Sample size and statistical power considerations should naturally follow the initial design decisions, providing a basis to compare different study designs for efficacy and efficiency.

2. Specify Parameters

Fixed Parameters

Definition: Fixed parameters are known before the trial begins and do not change throughout the study. They are predetermined based on regulatory requirements, past research, or the specific goals of the study.
Examples:
- Significance Level: This is often set at 0.05 for two-sided tests or 0.025 for one-sided tests, especially in Phase III confirmatory trials, as commonly required by the FDA. This parameter defines the threshold at which results will be considered statistically significant.
- Study Duration: The length of the study is usually fixed and based on the natural progression of the condition being studied or the expected change due to interventions.
- Sample Allocation: How participants are distributed across treatment groups can also be a fixed parameter, determined by the study’s design.
Importance: Fixed parameters are essential for defining the framework within which the study operates.
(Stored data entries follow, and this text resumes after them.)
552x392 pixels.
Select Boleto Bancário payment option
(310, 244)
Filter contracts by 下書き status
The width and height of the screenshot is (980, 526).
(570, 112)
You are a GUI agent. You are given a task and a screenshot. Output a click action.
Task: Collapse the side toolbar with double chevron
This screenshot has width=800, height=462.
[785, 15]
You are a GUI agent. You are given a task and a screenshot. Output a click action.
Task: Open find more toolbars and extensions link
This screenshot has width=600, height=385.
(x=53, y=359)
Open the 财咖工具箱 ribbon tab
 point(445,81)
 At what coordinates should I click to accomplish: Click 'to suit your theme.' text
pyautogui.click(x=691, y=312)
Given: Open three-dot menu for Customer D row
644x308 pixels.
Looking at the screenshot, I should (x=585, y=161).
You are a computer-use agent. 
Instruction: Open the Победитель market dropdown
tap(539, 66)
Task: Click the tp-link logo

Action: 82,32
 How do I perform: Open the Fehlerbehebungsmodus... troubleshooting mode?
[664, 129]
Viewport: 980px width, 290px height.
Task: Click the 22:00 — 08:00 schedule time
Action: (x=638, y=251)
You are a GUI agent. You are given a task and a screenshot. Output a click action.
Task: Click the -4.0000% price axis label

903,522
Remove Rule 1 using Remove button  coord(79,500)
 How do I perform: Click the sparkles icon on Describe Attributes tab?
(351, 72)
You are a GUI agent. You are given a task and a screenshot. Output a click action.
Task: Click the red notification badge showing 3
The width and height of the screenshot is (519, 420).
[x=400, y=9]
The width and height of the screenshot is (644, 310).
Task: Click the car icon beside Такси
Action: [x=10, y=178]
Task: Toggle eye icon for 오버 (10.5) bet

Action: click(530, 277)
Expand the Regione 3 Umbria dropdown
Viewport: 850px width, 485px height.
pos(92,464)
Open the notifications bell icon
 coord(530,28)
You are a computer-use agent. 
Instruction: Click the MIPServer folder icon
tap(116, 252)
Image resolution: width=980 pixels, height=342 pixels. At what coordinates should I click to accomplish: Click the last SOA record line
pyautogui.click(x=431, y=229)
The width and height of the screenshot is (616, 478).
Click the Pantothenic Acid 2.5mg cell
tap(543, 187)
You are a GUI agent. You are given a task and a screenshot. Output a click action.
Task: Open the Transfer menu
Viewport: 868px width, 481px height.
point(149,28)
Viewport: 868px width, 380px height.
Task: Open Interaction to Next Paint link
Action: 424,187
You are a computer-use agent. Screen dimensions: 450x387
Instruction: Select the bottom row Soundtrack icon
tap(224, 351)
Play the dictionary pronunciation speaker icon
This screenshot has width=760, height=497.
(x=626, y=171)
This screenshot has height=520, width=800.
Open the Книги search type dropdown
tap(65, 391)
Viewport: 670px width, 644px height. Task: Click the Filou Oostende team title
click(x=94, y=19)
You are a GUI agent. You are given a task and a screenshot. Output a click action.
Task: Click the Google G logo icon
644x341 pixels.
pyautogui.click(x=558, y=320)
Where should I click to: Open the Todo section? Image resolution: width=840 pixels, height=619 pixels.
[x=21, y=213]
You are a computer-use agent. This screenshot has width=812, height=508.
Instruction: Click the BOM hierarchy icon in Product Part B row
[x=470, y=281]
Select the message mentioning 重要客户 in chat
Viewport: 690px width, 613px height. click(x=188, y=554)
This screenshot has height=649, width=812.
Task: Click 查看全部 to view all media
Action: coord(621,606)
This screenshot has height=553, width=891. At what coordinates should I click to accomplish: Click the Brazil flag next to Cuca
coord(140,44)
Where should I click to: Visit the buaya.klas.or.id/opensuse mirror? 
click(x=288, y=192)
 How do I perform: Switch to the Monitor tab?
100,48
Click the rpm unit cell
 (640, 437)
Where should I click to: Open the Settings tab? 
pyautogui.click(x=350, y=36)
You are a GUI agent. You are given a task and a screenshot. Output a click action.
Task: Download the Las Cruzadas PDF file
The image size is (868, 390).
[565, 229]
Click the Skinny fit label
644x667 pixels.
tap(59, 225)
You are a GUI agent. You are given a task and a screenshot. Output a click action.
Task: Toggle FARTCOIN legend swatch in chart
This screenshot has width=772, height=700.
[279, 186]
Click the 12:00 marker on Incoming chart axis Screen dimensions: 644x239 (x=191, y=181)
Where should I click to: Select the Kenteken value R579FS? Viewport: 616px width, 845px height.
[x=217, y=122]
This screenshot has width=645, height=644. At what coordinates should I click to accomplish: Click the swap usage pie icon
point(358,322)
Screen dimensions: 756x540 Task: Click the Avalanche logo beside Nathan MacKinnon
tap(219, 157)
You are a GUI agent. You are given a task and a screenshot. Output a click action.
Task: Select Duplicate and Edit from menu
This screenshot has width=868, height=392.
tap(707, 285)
They help maintain the integrity and comparability of the results, ensuring that the conclusions drawn are based on predefined criteria.

Nuisance Parameters

Definition: Nuisance parameters are those elements of a trial that are not of primary interest but must be accounted for in the statistical analysis to ensure accurate results.
Examples:
- Variance: Variability in the data that affects the precision and power of the study’s outcomes.
- Dropout Rates: Expected rates at which participants may leave the study, which can impact the required sample size and the study’s conclusions.
- Background Noise: Other variabilities in measurements that could affect data interpretation.
Importance: Nuisance parameters need careful estimation and adjustment in the analysis. Misestimation of these parameters can lead to biased results, underpowered studies, or false conclusions.

Parameter Sources:

Utilizing previous research, pilot studies, and literature reviews helps in estimating these parameters accurately, ensuring that the trial is properly powered to detect meaningful effects.

Estimation of Nuisance Parameters

Prior Studies: Historical data from previous research can provide estimates for many nuisance parameters. This includes data on variability, standard deviations, and common complications or side effects.
Expert Elicitation: Subject matter experts can provide insights based on their experience and understanding of the condition or treatment under study. This method is particularly useful when historical data are sparse or when studying novel treatments.
Pilot Studies: Small, preliminary studies can be conducted before the main trial to estimate crucial nuisance parameters. These studies are especially valuable for testing assumptions, refining protocols, and ensuring that the full-scale study is well-founded.
Literature Review: A thorough review of existing literature can provide estimates for both fixed and nuisance parameters, particularly through meta-analyses of similar studies.

3. Choose Effect Size

Choosing the effect size is a crucial aspect of designing a clinical trial as it directly influences the study’s power and the precision needed to detect clinically meaningful changes brought about by a new treatment. Focusing on the two primary methods of determining it: the Minimum Clinically Important Difference (MCID) and the Expected Effect Size (Expected ES), along with the importance of parameterization in expressing these sizes.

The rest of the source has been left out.